## Description of the task
All lines after the one containing "ピックアップ求人 (368, 1051)", together with that line itself, should be written out exactly, down to the last line of the entries below.

──────── Material for this exercise ────────

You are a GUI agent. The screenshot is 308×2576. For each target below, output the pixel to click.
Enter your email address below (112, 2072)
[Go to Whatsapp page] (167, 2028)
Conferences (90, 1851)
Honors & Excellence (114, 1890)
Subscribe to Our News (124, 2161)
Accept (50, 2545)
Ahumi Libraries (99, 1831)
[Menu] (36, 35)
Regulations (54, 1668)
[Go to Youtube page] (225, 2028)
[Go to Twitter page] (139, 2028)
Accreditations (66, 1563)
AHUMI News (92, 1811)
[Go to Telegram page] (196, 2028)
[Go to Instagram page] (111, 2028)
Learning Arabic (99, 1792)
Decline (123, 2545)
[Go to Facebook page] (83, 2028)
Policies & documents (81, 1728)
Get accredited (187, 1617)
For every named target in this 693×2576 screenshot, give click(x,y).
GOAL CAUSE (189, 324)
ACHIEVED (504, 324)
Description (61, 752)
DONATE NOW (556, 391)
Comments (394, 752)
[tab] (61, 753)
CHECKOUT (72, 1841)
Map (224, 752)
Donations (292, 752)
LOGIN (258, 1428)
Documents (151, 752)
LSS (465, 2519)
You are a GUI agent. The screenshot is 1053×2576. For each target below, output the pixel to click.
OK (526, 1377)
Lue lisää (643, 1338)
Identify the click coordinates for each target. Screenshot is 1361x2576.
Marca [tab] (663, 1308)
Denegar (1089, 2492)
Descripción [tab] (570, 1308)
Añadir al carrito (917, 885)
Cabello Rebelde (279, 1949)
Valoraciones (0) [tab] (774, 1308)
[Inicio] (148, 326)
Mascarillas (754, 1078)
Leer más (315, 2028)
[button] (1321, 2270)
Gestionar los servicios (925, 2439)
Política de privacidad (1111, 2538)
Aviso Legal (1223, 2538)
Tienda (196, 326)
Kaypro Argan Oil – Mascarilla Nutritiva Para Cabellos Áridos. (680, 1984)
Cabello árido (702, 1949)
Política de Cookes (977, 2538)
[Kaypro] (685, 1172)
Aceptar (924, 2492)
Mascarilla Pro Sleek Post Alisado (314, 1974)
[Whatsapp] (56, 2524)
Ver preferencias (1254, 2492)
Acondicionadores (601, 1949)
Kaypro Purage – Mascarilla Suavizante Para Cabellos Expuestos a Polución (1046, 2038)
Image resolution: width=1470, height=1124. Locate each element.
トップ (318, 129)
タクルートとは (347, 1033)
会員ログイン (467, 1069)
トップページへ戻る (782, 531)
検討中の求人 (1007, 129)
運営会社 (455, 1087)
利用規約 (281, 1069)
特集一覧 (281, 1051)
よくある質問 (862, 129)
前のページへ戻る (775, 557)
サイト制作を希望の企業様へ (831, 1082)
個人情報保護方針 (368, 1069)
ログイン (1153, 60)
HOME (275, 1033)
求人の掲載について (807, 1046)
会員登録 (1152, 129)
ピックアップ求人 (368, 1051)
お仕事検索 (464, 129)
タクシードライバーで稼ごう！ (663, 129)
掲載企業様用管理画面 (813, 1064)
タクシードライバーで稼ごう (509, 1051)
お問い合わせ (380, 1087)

────────

## Exercise output
ピックアップ求人 (368, 1051)
お仕事検索 (464, 129)
タクシードライバーで稼ごう！ (663, 129)
掲載企業様用管理画面 (813, 1064)
タクシードライバーで稼ごう (509, 1051)
お問い合わせ (380, 1087)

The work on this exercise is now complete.